# Task to carry out
Return, character for character, every row from the first through the row containing "Aquarium (20 items)", including both ends.

— START OF Records provided —

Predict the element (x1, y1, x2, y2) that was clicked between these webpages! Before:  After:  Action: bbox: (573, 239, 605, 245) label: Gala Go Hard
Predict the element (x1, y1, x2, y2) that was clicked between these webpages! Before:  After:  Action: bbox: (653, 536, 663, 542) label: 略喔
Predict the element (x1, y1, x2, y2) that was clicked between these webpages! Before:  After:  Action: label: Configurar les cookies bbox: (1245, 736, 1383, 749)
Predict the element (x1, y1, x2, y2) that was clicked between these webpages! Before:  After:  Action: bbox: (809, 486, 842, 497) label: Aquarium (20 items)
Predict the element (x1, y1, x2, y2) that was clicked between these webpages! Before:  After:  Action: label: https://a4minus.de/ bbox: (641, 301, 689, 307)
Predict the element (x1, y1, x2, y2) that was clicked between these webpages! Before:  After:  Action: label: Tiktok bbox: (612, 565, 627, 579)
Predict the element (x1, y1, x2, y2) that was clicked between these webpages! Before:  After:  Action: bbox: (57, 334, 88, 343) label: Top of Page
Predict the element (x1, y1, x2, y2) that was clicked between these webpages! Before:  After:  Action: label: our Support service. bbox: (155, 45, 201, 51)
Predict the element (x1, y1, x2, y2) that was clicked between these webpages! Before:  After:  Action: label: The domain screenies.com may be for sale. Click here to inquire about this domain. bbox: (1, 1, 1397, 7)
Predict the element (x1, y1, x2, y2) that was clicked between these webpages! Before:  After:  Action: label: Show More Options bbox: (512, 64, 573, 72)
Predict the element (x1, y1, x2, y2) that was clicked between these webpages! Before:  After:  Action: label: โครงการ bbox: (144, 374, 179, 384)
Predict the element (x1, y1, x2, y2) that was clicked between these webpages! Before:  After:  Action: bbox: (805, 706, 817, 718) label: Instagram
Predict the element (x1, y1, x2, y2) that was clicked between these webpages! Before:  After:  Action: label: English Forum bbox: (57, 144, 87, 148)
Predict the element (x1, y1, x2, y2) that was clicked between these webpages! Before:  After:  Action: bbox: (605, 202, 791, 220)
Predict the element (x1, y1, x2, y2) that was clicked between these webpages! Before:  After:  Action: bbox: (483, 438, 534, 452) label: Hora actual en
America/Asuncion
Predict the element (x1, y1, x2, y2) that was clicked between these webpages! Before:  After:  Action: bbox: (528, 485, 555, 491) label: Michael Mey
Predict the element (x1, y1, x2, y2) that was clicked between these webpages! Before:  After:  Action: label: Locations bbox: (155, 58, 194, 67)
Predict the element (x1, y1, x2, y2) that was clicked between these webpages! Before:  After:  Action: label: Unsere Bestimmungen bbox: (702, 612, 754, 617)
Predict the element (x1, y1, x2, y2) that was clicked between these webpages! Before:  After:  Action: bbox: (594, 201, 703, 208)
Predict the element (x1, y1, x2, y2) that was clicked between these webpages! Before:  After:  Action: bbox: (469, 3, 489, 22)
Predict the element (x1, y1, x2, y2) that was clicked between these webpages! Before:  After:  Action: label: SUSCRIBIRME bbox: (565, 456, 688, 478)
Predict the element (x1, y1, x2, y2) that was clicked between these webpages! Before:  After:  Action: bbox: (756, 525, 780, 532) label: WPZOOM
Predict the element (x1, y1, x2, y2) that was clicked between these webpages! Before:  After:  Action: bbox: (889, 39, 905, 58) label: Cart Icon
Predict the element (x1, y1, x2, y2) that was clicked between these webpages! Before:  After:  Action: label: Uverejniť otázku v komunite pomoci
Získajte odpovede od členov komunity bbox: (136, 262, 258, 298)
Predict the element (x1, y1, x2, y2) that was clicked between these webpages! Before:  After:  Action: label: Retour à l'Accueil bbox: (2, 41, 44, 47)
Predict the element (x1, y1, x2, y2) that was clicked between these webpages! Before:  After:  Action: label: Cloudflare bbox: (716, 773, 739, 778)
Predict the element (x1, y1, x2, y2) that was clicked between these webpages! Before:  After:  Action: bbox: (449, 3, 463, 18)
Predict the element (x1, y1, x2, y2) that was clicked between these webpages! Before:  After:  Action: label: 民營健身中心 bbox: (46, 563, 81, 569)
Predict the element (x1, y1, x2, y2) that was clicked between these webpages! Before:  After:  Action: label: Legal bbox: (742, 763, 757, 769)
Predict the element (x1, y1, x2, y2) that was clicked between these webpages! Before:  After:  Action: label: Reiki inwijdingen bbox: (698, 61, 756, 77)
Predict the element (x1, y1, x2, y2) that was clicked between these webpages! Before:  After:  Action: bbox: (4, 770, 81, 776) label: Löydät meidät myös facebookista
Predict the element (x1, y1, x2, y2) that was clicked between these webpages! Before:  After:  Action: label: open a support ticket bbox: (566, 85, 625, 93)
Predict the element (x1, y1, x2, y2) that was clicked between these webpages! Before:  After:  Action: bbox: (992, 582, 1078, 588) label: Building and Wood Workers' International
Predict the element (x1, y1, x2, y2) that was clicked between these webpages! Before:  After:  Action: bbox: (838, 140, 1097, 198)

— END OF Records provided —

# Result for this task
Predict the element (x1, y1, x2, y2) that was clicked between these webpages! Before:  After:  Action: bbox: (573, 239, 605, 245) label: Gala Go Hard
Predict the element (x1, y1, x2, y2) that was clicked between these webpages! Before:  After:  Action: bbox: (653, 536, 663, 542) label: 略喔
Predict the element (x1, y1, x2, y2) that was clicked between these webpages! Before:  After:  Action: label: Configurar les cookies bbox: (1245, 736, 1383, 749)
Predict the element (x1, y1, x2, y2) that was clicked between these webpages! Before:  After:  Action: bbox: (809, 486, 842, 497) label: Aquarium (20 items)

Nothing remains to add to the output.